Your objective
In the entries from the start through the line containing "will [x=41, y=179].", inclusive, rename "icon" to "glyph" and give those lines again with nothing else changed.

----- Dataset entries -----

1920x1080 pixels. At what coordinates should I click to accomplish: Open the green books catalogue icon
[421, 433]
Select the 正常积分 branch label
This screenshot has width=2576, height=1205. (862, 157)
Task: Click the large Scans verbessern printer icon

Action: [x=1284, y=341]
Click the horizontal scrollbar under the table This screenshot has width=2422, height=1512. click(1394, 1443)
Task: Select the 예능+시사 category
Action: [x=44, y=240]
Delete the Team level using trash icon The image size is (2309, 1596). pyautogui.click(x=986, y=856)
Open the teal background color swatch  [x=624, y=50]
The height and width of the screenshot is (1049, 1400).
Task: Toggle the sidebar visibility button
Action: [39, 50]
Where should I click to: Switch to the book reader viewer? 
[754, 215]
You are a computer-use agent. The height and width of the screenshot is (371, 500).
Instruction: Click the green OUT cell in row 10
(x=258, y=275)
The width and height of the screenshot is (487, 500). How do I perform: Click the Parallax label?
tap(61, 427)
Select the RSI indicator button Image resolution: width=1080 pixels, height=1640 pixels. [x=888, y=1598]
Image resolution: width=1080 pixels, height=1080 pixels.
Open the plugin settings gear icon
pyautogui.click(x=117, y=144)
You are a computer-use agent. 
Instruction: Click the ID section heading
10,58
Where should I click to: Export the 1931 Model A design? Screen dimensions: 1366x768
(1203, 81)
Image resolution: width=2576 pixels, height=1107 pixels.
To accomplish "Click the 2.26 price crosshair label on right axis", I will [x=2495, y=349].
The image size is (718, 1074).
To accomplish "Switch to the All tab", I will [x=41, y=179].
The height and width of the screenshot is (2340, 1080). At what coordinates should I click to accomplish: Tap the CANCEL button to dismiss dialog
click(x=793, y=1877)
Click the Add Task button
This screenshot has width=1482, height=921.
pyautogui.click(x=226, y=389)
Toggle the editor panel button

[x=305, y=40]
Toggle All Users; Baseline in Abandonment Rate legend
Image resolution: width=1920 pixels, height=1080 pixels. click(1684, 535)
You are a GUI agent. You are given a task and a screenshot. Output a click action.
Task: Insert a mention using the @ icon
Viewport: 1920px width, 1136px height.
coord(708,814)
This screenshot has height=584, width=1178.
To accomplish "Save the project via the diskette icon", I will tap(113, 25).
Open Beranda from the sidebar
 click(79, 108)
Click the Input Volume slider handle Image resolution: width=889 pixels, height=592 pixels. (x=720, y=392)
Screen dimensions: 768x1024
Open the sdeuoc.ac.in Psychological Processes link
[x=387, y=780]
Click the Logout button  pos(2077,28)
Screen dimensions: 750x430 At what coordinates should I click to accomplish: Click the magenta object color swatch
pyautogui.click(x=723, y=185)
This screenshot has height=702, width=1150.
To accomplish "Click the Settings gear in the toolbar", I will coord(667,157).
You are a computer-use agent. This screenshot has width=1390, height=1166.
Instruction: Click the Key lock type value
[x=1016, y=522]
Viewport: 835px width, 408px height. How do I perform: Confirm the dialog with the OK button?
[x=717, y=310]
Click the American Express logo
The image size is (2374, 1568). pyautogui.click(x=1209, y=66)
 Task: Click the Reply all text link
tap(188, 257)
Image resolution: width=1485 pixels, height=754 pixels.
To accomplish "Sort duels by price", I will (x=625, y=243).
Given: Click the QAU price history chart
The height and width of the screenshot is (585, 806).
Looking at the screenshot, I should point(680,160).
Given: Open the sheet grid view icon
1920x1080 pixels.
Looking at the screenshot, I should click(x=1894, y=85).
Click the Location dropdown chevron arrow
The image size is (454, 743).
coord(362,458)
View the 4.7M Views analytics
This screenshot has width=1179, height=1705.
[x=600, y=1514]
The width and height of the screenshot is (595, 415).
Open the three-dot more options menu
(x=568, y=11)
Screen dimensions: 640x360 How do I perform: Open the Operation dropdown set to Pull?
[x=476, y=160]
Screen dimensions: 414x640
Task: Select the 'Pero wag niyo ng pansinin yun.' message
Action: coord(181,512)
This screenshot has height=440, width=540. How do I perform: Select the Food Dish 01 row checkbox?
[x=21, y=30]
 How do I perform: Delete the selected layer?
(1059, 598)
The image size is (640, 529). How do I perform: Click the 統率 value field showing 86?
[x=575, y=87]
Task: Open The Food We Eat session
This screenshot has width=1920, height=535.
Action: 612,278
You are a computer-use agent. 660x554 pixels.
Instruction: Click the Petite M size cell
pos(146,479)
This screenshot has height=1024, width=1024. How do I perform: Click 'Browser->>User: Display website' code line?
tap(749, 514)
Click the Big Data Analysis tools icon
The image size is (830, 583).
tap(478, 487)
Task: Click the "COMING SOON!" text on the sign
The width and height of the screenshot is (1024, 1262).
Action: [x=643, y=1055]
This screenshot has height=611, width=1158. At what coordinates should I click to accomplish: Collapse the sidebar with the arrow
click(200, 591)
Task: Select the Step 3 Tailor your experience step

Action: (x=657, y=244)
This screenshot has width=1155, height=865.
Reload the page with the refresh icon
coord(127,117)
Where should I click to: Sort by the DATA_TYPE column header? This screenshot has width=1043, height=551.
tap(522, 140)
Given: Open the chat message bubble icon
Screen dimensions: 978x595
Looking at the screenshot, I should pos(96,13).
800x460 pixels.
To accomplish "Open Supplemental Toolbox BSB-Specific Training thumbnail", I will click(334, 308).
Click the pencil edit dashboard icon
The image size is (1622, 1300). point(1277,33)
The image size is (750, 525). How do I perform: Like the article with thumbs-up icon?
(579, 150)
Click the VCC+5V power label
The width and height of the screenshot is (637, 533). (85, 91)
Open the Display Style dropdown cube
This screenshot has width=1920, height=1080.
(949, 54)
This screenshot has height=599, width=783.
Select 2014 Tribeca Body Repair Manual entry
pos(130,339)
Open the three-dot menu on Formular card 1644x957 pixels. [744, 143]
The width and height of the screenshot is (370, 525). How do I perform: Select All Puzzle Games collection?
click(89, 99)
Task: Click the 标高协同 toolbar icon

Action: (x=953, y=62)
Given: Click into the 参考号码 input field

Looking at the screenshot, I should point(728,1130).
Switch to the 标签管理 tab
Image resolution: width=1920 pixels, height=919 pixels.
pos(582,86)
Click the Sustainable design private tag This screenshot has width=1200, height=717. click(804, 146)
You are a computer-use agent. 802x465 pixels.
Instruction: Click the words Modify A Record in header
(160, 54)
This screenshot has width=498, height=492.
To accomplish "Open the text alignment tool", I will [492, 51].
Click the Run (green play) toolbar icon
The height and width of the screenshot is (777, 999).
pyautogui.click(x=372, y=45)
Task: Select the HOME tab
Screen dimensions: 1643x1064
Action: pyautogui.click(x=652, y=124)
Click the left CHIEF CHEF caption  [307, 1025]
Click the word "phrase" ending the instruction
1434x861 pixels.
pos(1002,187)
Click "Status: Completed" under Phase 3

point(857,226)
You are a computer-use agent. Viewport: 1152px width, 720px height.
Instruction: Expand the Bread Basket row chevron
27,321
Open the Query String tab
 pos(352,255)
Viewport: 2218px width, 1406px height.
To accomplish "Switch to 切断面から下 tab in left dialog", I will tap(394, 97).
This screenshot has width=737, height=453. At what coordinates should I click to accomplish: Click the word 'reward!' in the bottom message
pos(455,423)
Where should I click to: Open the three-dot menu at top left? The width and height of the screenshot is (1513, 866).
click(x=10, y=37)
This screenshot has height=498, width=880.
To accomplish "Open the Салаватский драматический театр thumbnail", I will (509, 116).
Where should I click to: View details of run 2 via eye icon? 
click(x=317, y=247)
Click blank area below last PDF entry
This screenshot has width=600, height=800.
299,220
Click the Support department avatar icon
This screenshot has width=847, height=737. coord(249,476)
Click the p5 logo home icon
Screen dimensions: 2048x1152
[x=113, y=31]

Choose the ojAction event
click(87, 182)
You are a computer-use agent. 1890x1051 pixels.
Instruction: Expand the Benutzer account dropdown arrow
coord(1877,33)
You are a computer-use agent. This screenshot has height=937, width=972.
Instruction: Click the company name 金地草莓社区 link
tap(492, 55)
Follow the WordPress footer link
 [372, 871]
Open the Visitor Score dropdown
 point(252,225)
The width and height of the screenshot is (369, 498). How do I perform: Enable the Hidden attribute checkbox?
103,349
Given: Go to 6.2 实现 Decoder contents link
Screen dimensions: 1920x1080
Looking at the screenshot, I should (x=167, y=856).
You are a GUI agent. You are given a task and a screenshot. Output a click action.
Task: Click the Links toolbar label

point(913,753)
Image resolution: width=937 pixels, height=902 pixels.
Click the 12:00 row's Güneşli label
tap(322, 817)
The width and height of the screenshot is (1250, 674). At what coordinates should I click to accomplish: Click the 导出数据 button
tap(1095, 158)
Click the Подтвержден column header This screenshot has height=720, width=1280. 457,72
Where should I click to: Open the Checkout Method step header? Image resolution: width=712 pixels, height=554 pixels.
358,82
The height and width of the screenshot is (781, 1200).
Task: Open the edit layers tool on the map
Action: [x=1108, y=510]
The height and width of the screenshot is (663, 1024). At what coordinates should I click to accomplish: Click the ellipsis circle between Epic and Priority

-----

The output
1920x1080 pixels. At what coordinates should I click to accomplish: Open the green books catalogue glyph
[421, 433]
Select the 正常积分 branch label
This screenshot has width=2576, height=1205. (862, 157)
Task: Click the large Scans verbessern printer glyph

Action: [x=1284, y=341]
Click the horizontal scrollbar under the table This screenshot has width=2422, height=1512. click(1394, 1443)
Task: Select the 예능+시사 category
Action: [x=44, y=240]
Delete the Team level using trash glyph The image size is (2309, 1596). pyautogui.click(x=986, y=856)
Open the teal background color swatch  [x=624, y=50]
The height and width of the screenshot is (1049, 1400).
Task: Toggle the sidebar visibility button
Action: [39, 50]
Where should I click to: Switch to the book reader viewer? 
[754, 215]
You are a computer-use agent. The height and width of the screenshot is (371, 500).
Instruction: Click the green OUT cell in row 10
(x=258, y=275)
The width and height of the screenshot is (487, 500). How do I perform: Click the Parallax label?
tap(61, 427)
Select the RSI indicator button Image resolution: width=1080 pixels, height=1640 pixels. [x=888, y=1598]
Image resolution: width=1080 pixels, height=1080 pixels.
Open the plugin settings gear glyph
pyautogui.click(x=117, y=144)
You are a computer-use agent. 
Instruction: Click the ID section heading
10,58
Where should I click to: Export the 1931 Model A design? Screen dimensions: 1366x768
(1203, 81)
Image resolution: width=2576 pixels, height=1107 pixels.
To accomplish "Click the 2.26 price crosshair label on right axis", I will [x=2495, y=349].
The image size is (718, 1074).
To accomplish "Switch to the All tab", I will [x=41, y=179].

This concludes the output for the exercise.